Examining the Gaps and Issues of End-of-Life Care among Older Population through the Lens of Socioecological Model—A Multi-Method Qualitative Study of Hong Kong

• Published in: International journal of environmental research and public health Vol. 17; no. 14; p. 5072
• Main Authors: Chung, Roger Yat-Nork, Dong, Dong, Chau, Nancy Nam Sze, Chau, Patsy Yuen-Kwan, Yeoh, Eng Kiong, Wong, Eliza Lai-Yi
• Format: Journal Article
• Language: English
• Published: Basel MDPI AG 14.07.2020; MDPI
• Subjects: Case studies; Data collection; Death & dying; End of life; Focus groups; Health care; Hospitals; Interviews; Levels; Life expectancy; Life span; Long-term care; Older people; Palliative care; Patients; Qualitative analysis; Qualitative research; Quality of life; Hong Kong China; United Kingdom > UK; Japan; China
• ISSN: 1660-4601; 1661-7827; 1660-4601
• DOI: 10.3390/ijerph17145072

End-of-life (EOL) care for terminal illness and life-limiting conditions is a sector in the health service spectrum that is drawing increased attention.
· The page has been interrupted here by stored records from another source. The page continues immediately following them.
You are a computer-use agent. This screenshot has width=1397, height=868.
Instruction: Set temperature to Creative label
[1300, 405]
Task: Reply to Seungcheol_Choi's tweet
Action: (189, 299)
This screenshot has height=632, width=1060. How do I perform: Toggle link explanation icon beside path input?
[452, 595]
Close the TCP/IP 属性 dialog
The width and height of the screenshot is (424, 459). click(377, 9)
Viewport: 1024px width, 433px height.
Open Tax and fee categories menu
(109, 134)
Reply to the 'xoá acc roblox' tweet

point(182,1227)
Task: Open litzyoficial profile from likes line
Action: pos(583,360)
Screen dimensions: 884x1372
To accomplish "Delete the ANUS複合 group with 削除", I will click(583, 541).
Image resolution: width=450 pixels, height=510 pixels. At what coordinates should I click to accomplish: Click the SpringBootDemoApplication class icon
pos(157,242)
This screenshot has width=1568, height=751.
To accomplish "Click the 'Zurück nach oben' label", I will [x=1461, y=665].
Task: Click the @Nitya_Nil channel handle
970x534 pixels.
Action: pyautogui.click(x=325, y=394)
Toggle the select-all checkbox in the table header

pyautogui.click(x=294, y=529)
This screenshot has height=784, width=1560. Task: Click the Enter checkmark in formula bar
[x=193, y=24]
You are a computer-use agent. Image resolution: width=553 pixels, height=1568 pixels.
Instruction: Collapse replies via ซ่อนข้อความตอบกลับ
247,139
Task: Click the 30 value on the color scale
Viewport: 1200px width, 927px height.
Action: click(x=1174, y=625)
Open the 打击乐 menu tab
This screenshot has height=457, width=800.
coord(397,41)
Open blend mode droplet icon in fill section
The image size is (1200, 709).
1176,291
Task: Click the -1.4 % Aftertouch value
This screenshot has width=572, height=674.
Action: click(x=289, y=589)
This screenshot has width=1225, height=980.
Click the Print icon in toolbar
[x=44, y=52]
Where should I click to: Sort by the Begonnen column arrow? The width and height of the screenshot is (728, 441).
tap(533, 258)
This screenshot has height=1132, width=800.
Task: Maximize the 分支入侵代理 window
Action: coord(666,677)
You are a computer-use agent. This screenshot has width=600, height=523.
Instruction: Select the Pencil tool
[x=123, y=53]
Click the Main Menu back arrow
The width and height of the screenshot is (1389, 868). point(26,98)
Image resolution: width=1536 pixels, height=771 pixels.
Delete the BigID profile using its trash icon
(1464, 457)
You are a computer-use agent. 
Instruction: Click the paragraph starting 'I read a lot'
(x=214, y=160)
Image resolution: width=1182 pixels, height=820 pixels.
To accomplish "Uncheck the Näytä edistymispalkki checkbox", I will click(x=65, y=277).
Despite having the world’s longest life expectancy and an ever-escalating demand for long-term care, Hong Kong’s EOL care was underdeveloped. The current study aims to provide a holistic picture of gaps and issues to EOL care in Hong Kong. Data collection was conducted using a multi-method qualitative approach that included focus groups and in-depth interviews with key informants and stakeholders, and longitudinal case studies with patients and families. Deductive thematic analysis was used to examine service gaps in current EOL care through the lens of a socioecological model where gaps and issues in various nested, hierarchical levels of care as well as the relationships between these levels were studied in detail. Using the model, we identified gaps and issues of EOL care among older populations in Hong Kong at the policy, legal, community, institutional, as well as intrapersonal and interpersonal levels. These include but are not limited to a lack of overarching EOL care policy framework, ambiguity in the legal basis for mental incapacity, legislative barriers for advance directives, inadequate capacity, resources, and support in the community to administer EOL care, inadequate knowledge, training, and resources for EOL care in health and social care sectors, inadequate medical-social interface, general reluctance and fear of death and dying, as well as the cultural interpretation of filial piety that may lengthen the suffering of the dying patients. Findings highlight the multi-level gaps and issues of EOL care in a place where western and eastern culture meet, and shed light on how best to design more effective and comprehensive policy interventions that will likely have a more sustainable and instrumental impact on facilitating person-centered EOL care during the end of life.